## Work instructions
In the data, update the lines that begin at the one containing "Task: Close the tree panel" and end after the one containing "Action: click(x=278, y=10)": write them out again with "tree panel" changed to "file tree" and nothing else altered, and leave the pictures out.

## Data shown
-- BEGIN --
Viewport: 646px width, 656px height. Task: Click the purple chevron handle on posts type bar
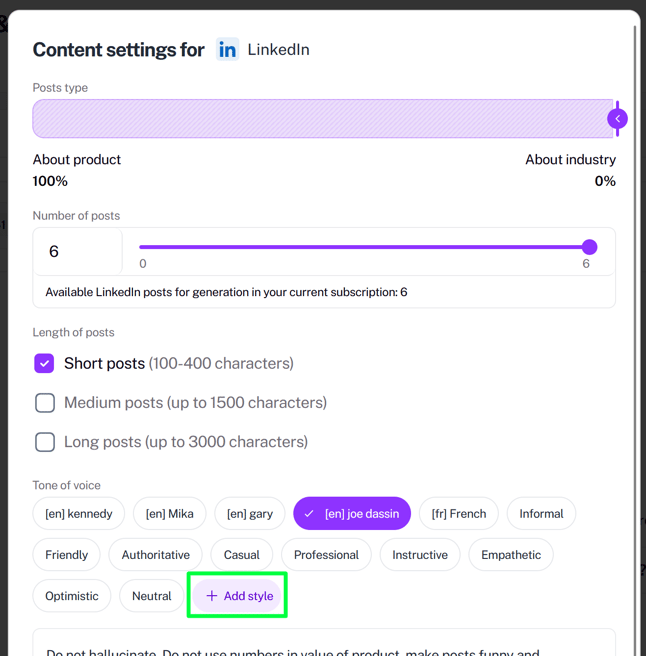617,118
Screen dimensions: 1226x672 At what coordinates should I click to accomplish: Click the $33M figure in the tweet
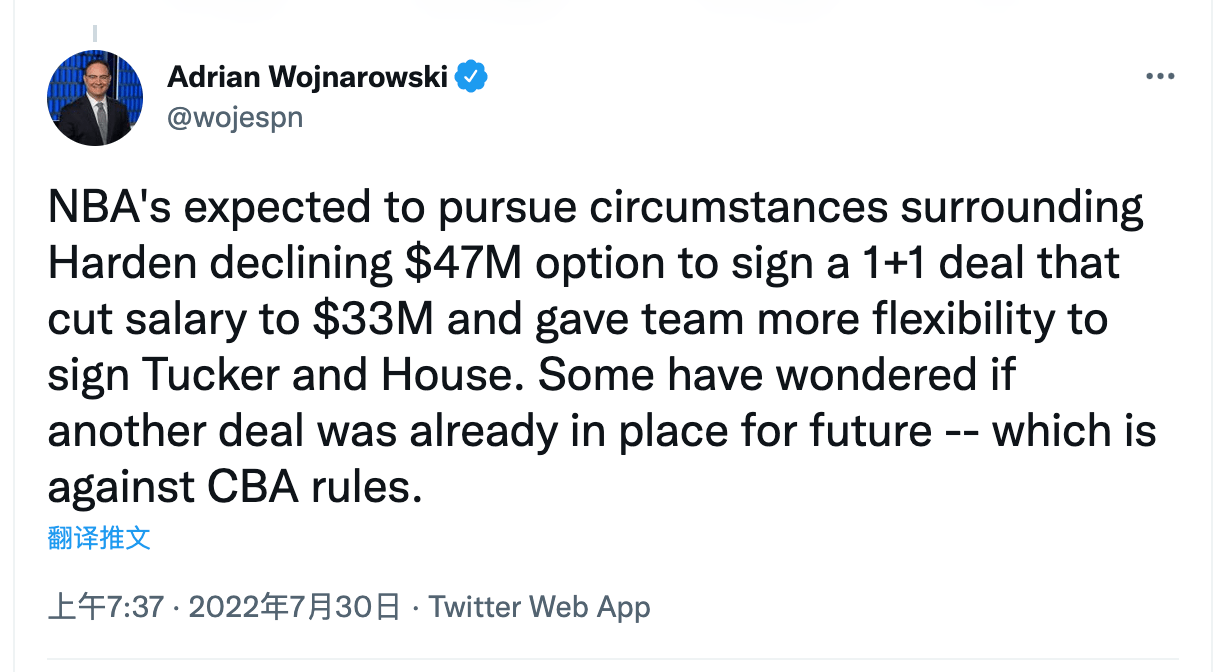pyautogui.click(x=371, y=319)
-- END --
-- BEGIN --
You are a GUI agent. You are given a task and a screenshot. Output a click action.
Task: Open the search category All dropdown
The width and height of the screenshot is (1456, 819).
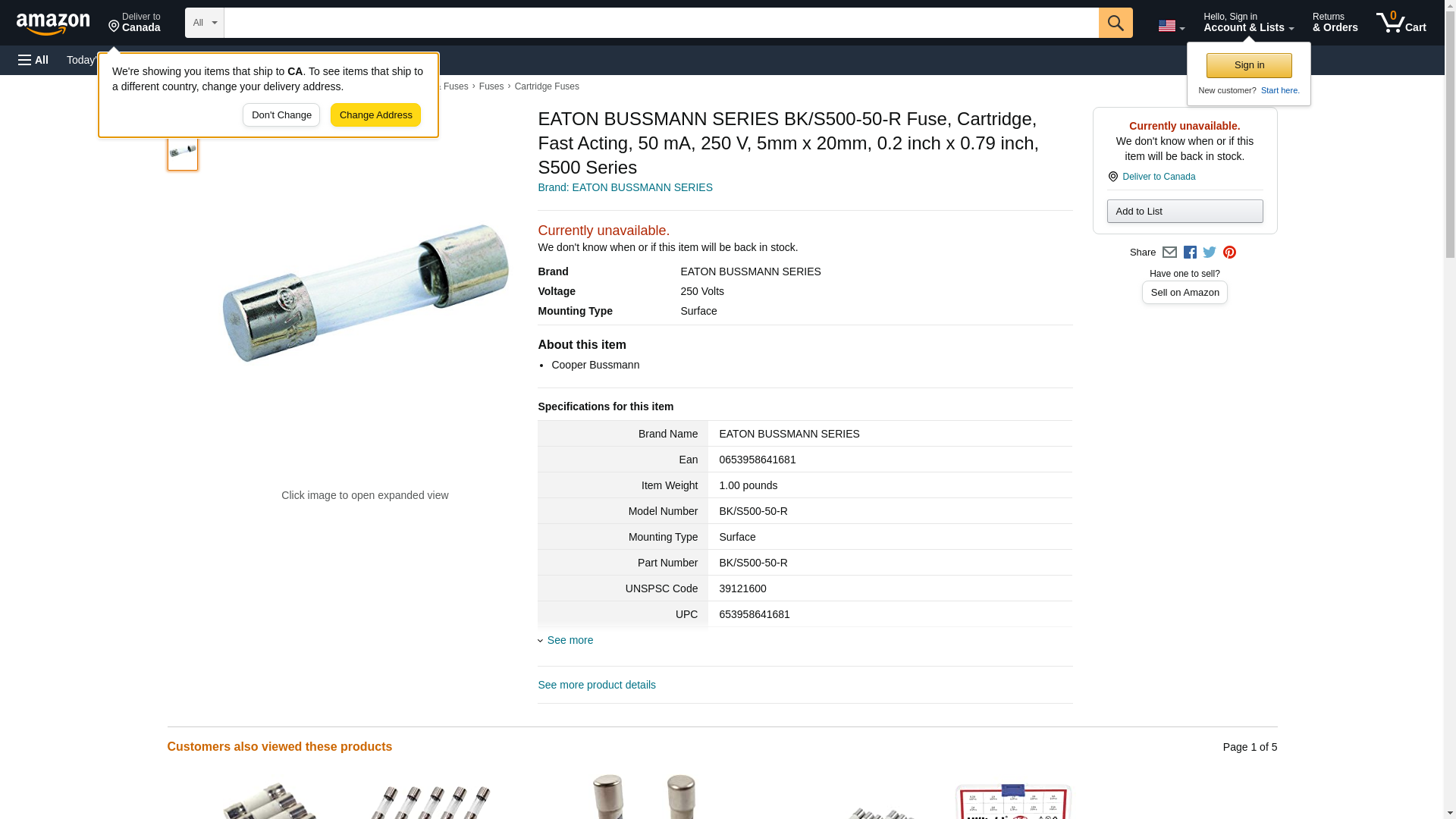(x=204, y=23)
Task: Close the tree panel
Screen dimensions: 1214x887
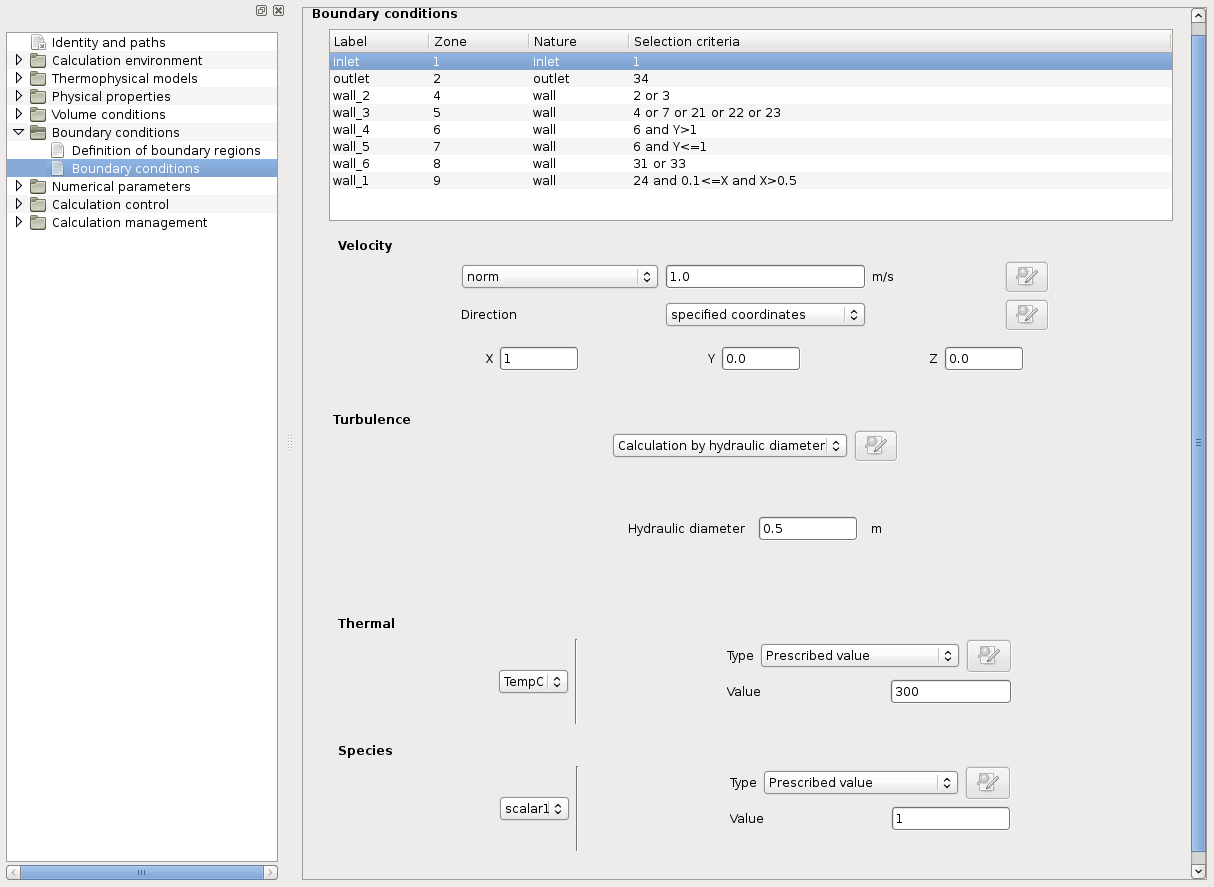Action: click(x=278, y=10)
-- END --
-- BEGIN --
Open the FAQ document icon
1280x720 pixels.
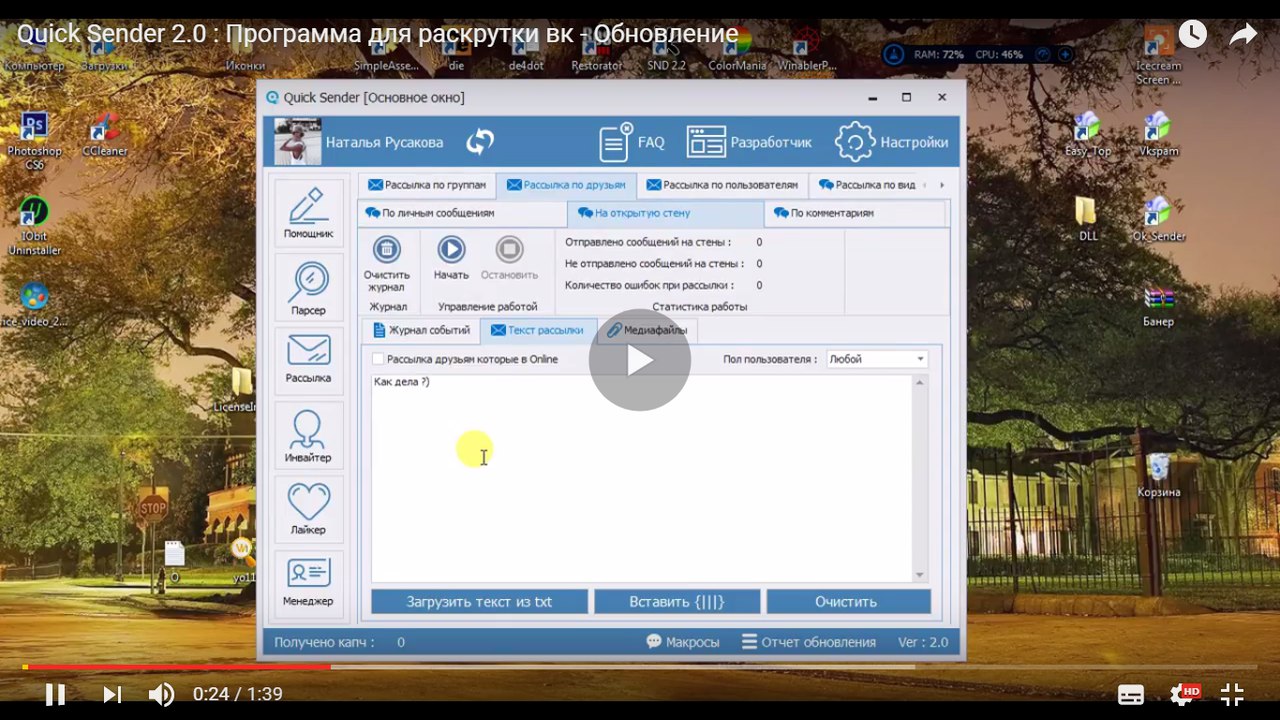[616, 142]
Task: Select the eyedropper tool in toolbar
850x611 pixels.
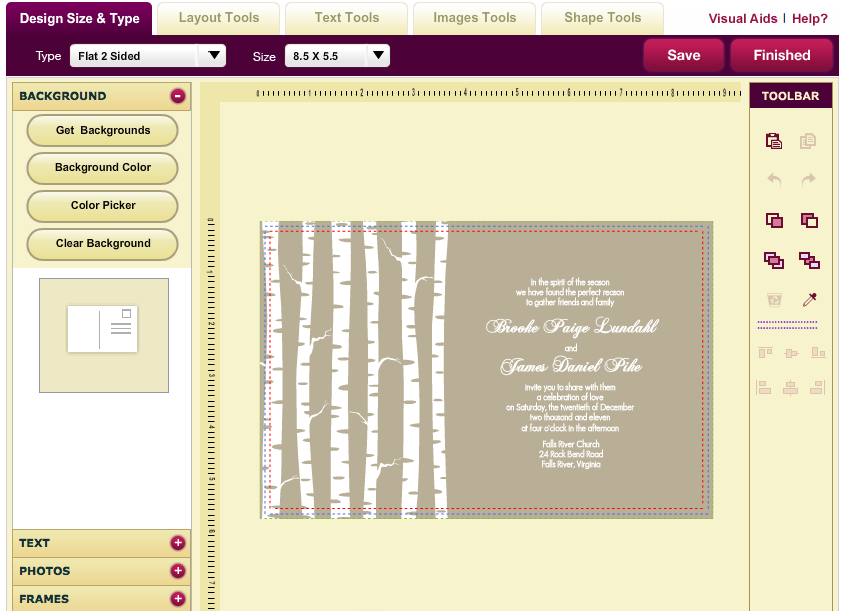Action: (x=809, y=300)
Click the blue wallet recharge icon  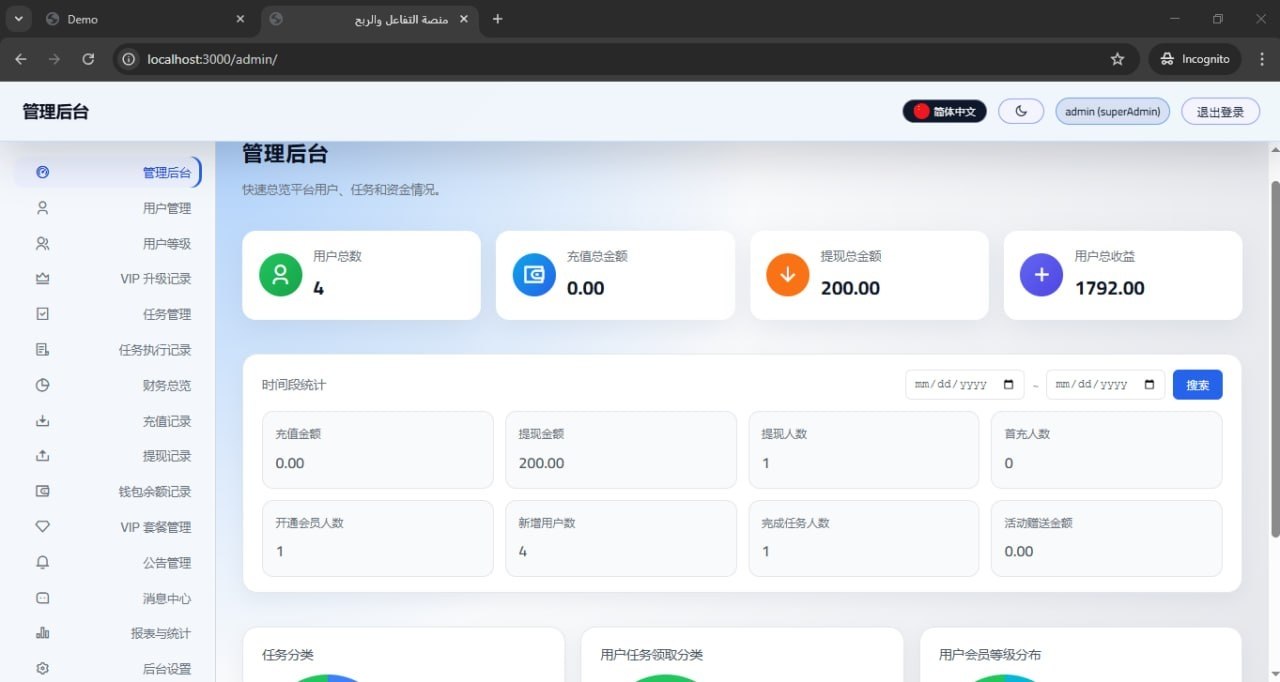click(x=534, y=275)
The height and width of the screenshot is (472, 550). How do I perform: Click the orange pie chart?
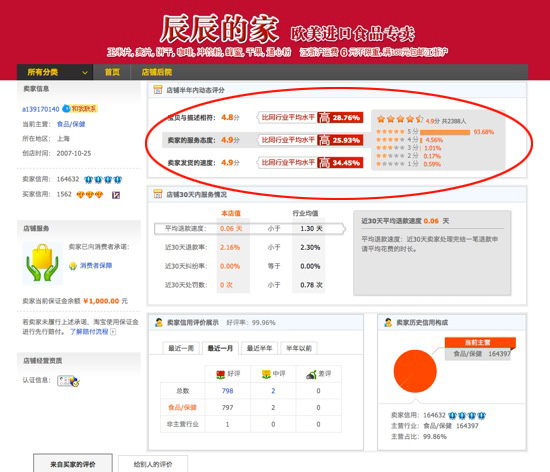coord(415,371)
-- END --
## The output
Task: Close the file tree
Screen dimensions: 1214x887
Action: click(x=278, y=10)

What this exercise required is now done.